3. The impact and role of private equity
transactions vary widely in their nature. Moreover the available
evidence base remains quite limited and results are to some extent
conflicting and mixed.
4. Nevertheless, there is a reasonable consensus
in the evidence available that private equity investment has a
positive impact on productivity. Moreover, the evidence suggests
that private equity firms do own companies for significant periods,
on average around three years, which is 20% longer than the average
length of time institutional investors hold shares.
5. One potential advantage of the private
equity model is that the chain of ownership and communication
is relatively short, giving the owners of capital much clearer
direction of the businesses which they are financing than under
some other forms of ownership. The advantages of a shorter chain
of ownership, with clearer targets and accountabilities, will
in some cases outweigh the benefits of public market ownership.
Nevertheless, investors need to be vigilant about any potential
for misalignment of incentives within the private equity model.
6. As the private equity model becomes an
increasingly important component of UK capital markets, it is
essential that the regulatory environment is appropriate. This
is the responsibility of the FSA who regulate private equity firms
who engage in these financial activities.

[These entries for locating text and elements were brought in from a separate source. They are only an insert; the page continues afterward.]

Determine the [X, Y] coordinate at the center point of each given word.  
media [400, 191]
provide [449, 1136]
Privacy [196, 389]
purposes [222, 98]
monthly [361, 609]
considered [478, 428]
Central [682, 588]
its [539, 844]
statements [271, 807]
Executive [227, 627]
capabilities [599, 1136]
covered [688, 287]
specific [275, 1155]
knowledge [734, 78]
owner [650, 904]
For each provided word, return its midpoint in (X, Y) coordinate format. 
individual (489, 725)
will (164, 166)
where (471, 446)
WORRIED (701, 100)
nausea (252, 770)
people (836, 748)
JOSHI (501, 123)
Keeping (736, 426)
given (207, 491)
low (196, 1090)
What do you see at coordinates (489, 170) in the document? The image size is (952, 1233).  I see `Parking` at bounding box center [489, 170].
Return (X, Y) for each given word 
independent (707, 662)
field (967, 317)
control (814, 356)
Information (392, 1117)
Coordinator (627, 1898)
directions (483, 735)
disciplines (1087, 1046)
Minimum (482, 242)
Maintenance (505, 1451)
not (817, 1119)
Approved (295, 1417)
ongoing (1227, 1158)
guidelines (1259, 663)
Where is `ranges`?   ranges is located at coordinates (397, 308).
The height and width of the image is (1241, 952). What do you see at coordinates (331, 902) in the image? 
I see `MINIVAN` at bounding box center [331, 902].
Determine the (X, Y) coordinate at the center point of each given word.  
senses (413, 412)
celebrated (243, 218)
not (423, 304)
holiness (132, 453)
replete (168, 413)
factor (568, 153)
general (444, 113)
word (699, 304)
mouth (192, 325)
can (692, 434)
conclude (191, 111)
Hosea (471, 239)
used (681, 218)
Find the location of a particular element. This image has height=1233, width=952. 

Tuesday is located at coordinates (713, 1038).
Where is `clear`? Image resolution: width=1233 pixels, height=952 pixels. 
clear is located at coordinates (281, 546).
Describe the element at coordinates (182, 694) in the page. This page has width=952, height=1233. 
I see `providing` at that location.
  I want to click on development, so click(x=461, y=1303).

The FSA issued an important
discussion paper on its regulatory approach to the sector last
November and a response is expected in the coming months.
7. Transparency and disclosure have also
been important issues for the industry. The Government welcomes
the establishment of a working group chaired by Sir David Walker,
which is currently working to develop a voluntary comply-or-explain
code to improve transparency and disclosure. The Government will
watch developments in this area very closely.
8. The Government is strongly committed
to a competitive tax environment that promotes enterprise. There
has been some debate in recent months about a range of tax related
issues, including the tax-deductibility of interest payments,
shareholder debt and carried interest/management equity.
9. There is no special tax relief for interest
paid by private equity-owned companies. Interest is in general
is treated as a business expense for tax purposes. Most major
tax systems adopt the same approach and international capital
markets and global businesses are structured on this basis. There
are no plans to review this fundamental principle.
10. The Government has, however, announced
that it is reviewing one specific aspect of the current rules
that apply to the use of shareholder debt where it replaces the
equity element in highly leveraged deals. The outcome of this
review will report back by the Pre-Budget Report 2007.
11. There has also been some discussion
on the tax treatment of gains made by individuals on private equity
fund managers' carried interest and management equity participation
in private equity firms. The Government keeps all tax policies
under review and has for some time been actively reviewing the
taxation of a range of employment-related securities.